Try it | Only the lines from the start of the data through the one containing "Jobs (531, 1186)" belong in your answer; return them exactly.

Provided information |
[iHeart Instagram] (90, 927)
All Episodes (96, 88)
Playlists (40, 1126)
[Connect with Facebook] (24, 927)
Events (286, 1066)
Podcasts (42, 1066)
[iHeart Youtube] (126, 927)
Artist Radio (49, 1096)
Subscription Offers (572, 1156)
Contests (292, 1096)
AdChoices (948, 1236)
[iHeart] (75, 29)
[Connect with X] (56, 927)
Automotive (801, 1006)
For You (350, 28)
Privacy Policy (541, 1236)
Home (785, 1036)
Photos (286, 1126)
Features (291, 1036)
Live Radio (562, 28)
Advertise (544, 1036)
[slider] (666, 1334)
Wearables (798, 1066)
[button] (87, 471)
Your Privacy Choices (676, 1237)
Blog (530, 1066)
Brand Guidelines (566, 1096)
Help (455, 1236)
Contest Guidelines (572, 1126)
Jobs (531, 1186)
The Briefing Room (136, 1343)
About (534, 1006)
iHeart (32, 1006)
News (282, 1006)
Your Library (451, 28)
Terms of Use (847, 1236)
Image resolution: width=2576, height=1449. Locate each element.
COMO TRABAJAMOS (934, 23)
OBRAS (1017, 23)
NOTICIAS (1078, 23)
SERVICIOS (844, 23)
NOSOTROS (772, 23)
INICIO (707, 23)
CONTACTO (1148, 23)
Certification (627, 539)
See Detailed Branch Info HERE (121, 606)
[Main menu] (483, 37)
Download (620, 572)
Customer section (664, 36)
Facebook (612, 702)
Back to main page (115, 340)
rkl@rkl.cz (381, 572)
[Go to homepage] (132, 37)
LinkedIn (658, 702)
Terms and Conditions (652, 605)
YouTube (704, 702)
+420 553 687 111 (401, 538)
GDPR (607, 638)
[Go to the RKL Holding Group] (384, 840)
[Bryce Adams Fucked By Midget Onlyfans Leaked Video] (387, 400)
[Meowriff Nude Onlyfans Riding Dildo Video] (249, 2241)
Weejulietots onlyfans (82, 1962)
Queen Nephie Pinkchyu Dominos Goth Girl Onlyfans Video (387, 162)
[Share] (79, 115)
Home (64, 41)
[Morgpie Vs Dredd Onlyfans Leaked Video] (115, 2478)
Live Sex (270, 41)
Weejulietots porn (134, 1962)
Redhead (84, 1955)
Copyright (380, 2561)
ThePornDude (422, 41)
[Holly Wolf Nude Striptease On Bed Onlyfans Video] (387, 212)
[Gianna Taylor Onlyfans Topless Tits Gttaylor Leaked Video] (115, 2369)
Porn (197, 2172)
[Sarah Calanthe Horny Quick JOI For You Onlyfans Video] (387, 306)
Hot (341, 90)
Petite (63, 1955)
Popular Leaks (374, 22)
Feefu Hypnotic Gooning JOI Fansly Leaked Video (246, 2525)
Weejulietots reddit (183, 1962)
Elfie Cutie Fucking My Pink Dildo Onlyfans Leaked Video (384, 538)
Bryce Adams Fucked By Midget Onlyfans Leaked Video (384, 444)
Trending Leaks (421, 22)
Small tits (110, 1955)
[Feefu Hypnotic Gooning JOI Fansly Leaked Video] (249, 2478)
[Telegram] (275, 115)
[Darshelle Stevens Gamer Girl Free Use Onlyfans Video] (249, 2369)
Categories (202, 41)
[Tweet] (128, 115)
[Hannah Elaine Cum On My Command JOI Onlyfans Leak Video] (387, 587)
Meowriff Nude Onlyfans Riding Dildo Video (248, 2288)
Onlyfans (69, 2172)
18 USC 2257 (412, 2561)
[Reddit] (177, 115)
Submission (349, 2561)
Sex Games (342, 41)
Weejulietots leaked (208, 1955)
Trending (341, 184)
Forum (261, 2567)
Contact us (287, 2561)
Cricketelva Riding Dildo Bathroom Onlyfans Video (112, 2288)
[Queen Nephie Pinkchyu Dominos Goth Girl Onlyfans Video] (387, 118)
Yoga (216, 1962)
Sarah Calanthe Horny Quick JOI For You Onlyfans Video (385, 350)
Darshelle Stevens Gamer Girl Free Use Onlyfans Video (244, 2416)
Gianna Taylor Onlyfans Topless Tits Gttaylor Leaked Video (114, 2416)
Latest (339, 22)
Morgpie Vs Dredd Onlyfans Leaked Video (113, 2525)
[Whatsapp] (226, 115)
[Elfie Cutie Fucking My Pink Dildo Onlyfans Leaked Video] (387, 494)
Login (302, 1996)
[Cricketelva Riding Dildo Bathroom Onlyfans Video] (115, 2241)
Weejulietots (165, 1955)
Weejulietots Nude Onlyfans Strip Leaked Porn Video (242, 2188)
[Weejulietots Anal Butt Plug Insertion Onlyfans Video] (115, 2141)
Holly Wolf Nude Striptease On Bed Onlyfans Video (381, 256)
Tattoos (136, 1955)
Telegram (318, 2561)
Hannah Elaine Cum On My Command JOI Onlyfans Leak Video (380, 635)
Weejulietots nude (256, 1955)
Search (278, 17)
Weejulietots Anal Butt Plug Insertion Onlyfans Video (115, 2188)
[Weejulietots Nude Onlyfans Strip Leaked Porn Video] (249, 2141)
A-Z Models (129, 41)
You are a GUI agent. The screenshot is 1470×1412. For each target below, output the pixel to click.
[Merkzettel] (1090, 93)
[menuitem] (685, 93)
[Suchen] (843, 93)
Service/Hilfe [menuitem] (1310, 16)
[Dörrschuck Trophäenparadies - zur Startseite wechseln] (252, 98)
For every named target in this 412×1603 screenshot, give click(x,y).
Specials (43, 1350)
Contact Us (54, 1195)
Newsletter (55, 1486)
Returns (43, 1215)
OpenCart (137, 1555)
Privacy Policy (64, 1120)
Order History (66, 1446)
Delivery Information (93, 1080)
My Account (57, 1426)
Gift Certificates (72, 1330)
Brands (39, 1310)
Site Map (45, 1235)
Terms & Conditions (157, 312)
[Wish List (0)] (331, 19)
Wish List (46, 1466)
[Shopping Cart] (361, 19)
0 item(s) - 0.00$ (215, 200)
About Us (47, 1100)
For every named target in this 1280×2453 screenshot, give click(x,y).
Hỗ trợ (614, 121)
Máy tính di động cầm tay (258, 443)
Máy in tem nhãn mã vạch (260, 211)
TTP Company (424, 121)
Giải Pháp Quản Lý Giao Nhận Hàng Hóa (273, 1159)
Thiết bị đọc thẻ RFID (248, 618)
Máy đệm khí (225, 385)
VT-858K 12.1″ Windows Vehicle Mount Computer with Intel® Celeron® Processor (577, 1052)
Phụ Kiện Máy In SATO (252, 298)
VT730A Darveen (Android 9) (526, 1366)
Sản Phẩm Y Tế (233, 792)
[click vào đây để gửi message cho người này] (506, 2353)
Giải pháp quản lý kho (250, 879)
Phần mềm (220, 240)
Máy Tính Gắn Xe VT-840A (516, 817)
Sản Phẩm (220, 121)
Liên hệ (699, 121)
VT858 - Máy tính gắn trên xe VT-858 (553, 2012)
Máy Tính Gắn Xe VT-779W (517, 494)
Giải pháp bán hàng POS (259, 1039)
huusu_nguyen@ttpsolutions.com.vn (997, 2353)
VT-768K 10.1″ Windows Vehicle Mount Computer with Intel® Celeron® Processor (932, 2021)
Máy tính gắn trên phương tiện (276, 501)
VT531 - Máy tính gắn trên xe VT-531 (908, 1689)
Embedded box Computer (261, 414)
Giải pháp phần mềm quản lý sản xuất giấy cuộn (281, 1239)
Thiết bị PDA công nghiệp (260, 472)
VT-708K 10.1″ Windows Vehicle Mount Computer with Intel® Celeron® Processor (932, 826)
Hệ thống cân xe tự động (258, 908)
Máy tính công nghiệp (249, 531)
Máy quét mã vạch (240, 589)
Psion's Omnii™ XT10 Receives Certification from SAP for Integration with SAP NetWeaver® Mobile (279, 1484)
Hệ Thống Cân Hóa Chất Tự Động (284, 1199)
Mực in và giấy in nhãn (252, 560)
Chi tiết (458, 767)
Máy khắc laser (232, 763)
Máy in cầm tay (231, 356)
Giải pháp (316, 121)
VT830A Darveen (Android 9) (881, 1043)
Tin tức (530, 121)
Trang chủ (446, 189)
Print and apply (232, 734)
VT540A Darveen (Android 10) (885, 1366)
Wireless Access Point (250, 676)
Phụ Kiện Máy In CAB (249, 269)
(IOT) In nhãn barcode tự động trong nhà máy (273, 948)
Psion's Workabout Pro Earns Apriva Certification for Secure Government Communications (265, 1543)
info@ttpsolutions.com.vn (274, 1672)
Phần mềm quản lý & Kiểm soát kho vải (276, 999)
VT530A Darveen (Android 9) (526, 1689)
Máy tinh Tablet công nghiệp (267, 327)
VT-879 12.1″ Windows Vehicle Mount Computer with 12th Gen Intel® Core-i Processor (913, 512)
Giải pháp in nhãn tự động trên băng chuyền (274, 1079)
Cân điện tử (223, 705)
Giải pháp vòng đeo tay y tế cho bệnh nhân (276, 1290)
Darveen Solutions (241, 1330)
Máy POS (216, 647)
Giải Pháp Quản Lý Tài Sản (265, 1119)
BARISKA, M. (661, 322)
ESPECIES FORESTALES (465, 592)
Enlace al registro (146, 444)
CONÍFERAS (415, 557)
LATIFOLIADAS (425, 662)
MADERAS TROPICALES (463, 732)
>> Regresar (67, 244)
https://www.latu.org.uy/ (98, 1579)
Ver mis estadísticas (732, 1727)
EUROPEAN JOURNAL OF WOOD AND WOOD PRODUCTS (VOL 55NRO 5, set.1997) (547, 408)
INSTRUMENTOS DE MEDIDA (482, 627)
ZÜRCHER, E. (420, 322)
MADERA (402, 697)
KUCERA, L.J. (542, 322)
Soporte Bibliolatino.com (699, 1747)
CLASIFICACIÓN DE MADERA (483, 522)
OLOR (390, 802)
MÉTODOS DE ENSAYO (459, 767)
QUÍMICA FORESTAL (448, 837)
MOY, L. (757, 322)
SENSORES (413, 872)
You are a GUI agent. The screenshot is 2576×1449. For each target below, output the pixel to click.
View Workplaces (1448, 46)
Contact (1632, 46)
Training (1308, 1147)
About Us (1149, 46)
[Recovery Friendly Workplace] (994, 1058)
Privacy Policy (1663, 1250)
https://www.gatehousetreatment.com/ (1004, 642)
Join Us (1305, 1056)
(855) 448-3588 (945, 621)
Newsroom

Solved problem |
[iHeart Instagram] (90, 927)
All Episodes (96, 88)
Playlists (40, 1126)
[Connect with Facebook] (24, 927)
Events (286, 1066)
Podcasts (42, 1066)
[iHeart Youtube] (126, 927)
Artist Radio (49, 1096)
Subscription Offers (572, 1156)
Contests (292, 1096)
AdChoices (948, 1236)
[iHeart] (75, 29)
[Connect with X] (56, 927)
Automotive (801, 1006)
For You (350, 28)
Privacy Policy (541, 1236)
Home (785, 1036)
Photos (286, 1126)
Features (291, 1036)
Live Radio (562, 28)
Advertise (544, 1036)
[slider] (666, 1334)
Wearables (798, 1066)
[button] (87, 471)
Your Privacy Choices (676, 1237)
Blog (530, 1066)
Brand Guidelines (566, 1096)
Help (455, 1236)
Contest Guidelines (572, 1126)
Jobs (531, 1186)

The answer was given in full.